===== SOURCE EXCERPT

Archive for October, 2004

Renate and Suhayla

Sunday, October 31st, 2004

Our Rennie’s still stuck in Bad Headspace, but in a piece of fluff I finished this morning, she reached out as best she could for help. She admitted to Coris Nightblade that she was in a bad way, hinted obliquely that she knows he is fond of her, and did the time-honored “drop the handkerchief in front of him and see if he picks it up” trick. (No, she really did, and it wasn’t nearly as sexist-cliché as it sounds, promise.)

All in all, it’s not a bad match, Renate and Coris. Aside from the pronounced age difference, that is. They’ve both got that realistic, low-key self-image, the ability to look failure and defeat in the face without flinching or trying to spin it, the social grace, the inward conflicts and doubts. Right down to the silly pseudonyms.

They’re in Glenworth at the moment, that being Karlbotel’s neighbor province and pet enemy. It just so happens that Coris Nightblade used to be a Heaven knight, and his sister just so happens to be Aaron Wrenfall’s wife and also a Heaven knight, and it just so happens that Coris’s-sister-Aaron’s-wife is hanging out in Glenworth at the moment—and it’s not at all coincidence that Aaron left Karlbotel on “reconnaissance.”

==========

TO DO -
1 – From the October 2004 post about Renate and Coris, transcribe the passage that begins at the words "Archive for October, 2004" and stops after the words "it sounds, promise.)".
2 – According to the October 2004 post about Renate and Coris, what did Coris Nightblade formerly serve as?
3 – Render into French the following sentence from the October 2004 post about Renate and Coris: "They’re in Glenworth at the moment, that being Karlbotel’s neighbor province and pet enemy."

===== SUPPLIED DATA

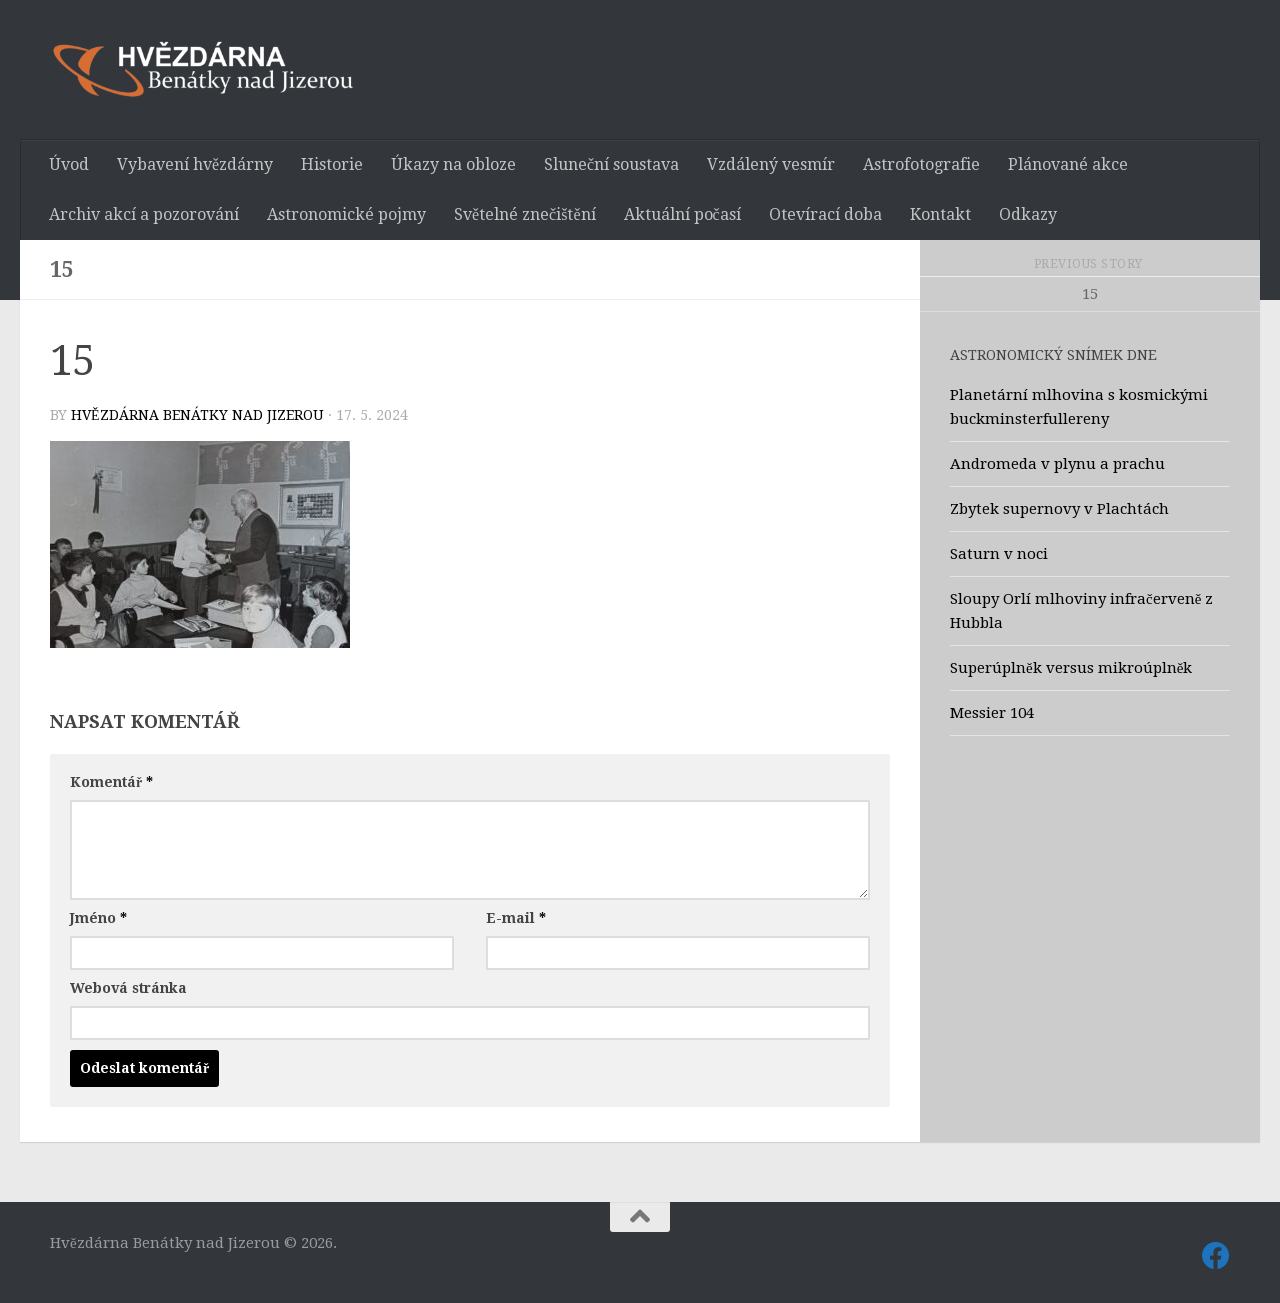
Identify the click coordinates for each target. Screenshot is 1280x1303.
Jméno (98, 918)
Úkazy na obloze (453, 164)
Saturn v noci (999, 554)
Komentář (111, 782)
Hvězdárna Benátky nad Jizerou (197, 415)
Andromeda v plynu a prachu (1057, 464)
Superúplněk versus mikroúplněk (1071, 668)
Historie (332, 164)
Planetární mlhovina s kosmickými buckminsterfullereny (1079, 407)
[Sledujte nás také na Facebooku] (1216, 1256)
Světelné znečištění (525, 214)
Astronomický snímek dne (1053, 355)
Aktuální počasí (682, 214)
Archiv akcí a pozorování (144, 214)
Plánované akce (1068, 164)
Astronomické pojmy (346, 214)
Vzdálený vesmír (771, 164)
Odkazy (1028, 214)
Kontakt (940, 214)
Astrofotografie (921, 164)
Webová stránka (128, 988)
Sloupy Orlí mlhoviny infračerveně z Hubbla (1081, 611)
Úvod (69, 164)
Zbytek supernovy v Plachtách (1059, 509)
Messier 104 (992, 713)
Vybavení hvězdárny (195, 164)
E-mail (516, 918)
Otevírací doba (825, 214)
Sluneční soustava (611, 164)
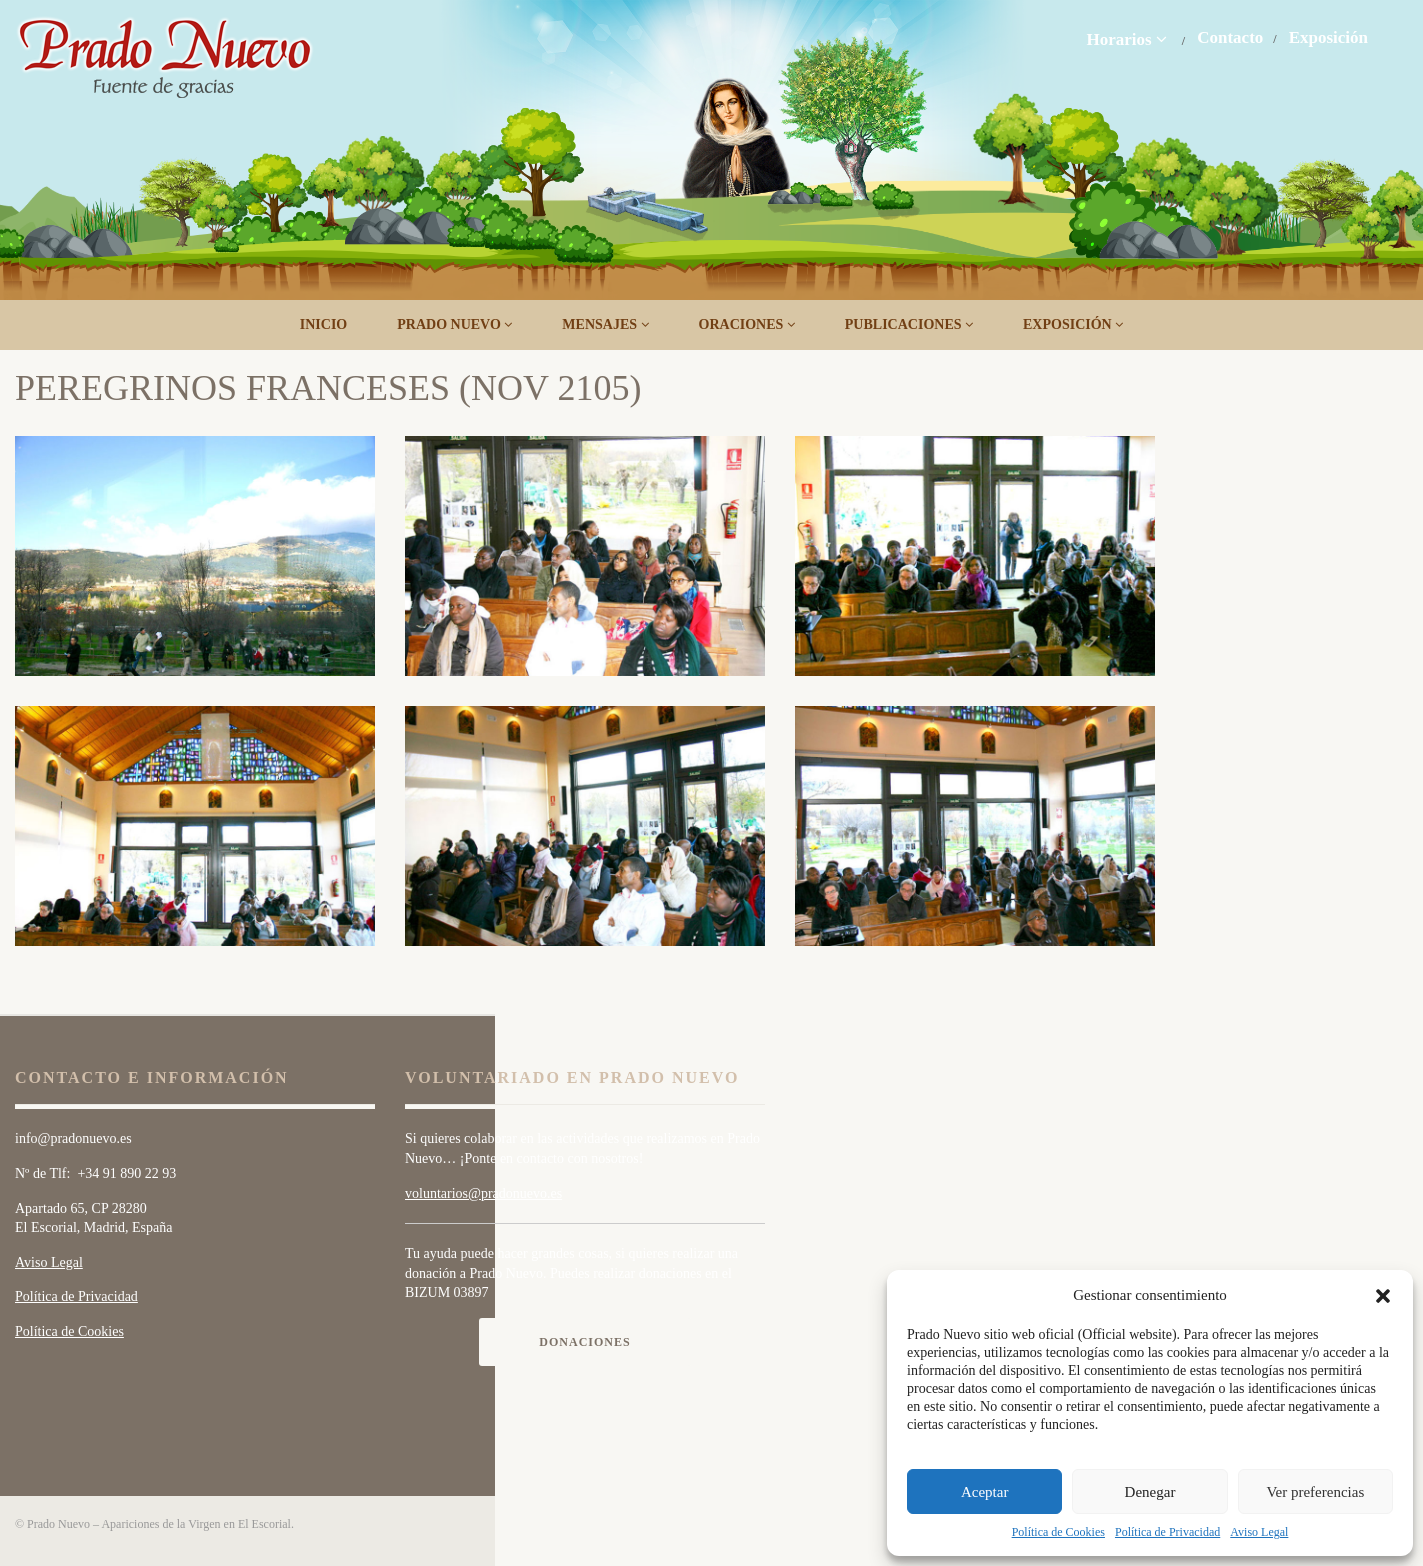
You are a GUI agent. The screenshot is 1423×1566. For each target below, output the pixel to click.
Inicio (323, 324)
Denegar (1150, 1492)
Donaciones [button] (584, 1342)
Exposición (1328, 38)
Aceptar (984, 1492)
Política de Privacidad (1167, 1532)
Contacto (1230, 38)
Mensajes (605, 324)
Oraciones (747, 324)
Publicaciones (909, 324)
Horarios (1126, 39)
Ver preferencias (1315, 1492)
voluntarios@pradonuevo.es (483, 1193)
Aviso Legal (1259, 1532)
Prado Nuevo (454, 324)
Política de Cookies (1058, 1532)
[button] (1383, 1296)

==========

ANSWER SET -
1 –
Archive for October, 2004

Renate and Suhayla

Sunday, October 31st, 2004

Our Rennie’s still stuck in Bad Headspace, but in a piece of fluff I finished this morning, she reached out as best she could for help. She admitted to Coris Nightblade that she was in a bad way, hinted obliquely that she knows he is fond of her, and did the time-honored “drop the handkerchief in front of him and see if he picks it up” trick. (No, she really did, and it wasn’t nearly as sexist-cliché as it sounds, promise.)

2 – A Heaven knight.

3 – Ils se trouvent à Glenworth en ce moment, la province voisine et l'ennemie favorite de Karlbotel.